SCAF entices Brotherhood not to run presidential candidate

Egypt’s military leaders have offered to allow the Muslim Brotherhood to form a new cabinet if the group refrains from nominating a presidential candidate, Brotherhood sources told Al-Masry Al-Youm.

The same sources added that the Brotherhood wants to establish a hybrid presidential-parliamentary governing system, while the ruling Supreme Council of the Armed Forces wants to keep the existing presidential system so it can control the president.

However, Sayed Nazily, a member of the group's Shura Council, said the offer was never made.

On Tuesday, Al-Masry Al-Youm quoted another council member, Saad Emara, as saying the SCAF had agreed to allow the Brotherhood to form a new cabinet on the condition that the military be allowed to appoint two deputies to the prime minister and 10 other ministers. The group rejected the proposal, he said.

The Brotherhood’s Guidance Bureau met on Wednesday to discuss the group’s next move. Freedom and Justice Party head Mohamed Morsy briefed the group on the meeting he had with SCAF representatives the day before.

Also during the meeting, Mohamed Hussein, the secretary general, said the group is being subjected to a ferocious media campaign by its political adversaries. Hussein said the campaign against the Brotherhood will fail, like all former ones that had been launched against the organization.

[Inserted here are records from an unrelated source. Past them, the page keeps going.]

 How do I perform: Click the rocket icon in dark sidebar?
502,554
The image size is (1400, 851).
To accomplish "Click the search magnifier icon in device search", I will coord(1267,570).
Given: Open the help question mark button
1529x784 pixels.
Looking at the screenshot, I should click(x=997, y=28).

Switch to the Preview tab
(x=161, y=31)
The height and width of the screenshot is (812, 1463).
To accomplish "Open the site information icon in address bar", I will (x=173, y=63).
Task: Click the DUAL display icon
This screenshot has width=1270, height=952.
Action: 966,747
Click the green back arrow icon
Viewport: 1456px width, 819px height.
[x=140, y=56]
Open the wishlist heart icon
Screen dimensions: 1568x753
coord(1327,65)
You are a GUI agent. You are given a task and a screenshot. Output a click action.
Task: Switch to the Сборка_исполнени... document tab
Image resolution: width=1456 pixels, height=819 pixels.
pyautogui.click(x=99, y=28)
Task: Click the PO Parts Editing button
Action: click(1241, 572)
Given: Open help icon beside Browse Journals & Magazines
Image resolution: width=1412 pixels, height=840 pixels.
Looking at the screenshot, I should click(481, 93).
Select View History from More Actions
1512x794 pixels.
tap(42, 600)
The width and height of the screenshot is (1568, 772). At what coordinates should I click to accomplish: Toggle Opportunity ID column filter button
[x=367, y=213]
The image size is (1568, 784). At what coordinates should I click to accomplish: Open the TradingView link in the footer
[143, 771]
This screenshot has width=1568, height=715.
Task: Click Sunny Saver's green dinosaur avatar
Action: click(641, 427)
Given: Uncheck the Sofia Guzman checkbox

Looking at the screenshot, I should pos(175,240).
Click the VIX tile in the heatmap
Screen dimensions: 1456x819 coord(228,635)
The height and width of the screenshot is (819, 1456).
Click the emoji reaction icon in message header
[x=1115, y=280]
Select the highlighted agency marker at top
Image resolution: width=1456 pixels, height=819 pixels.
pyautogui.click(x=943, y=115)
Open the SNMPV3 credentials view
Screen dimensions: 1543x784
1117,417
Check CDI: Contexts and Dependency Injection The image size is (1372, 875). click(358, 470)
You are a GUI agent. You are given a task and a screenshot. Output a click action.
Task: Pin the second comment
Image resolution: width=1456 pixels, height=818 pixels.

The FJP’s parliamentary bloc will hold a press conference on Thursday to announce whether or not it will continue to support Prime Minister Kamal al-Ganzouri's government.

On Tuesday, several young Brotherhood members were distributing leaflets in the street describing what they say are obstacles to the handover of power to civilians. The leaflets include accusations that the SCAF wants to abort the revolution and rig the upcoming presidential election.

“This is an escalation against the SCAF because we do not want it to continue to rule the country,” Ali Khafagui, the FJP youth committee secretary in Giza, said on Wednesday.

Amr Fadel, another young member of the group, said, “We distributed the leaflets in several governorates, including Cairo and Alexandria, to clarify the Brotherhood’s vision and position, particularly since it has been targeted by smear campaigns in the media, which claim the Brotherhood dominated the constitution-writing assembly.”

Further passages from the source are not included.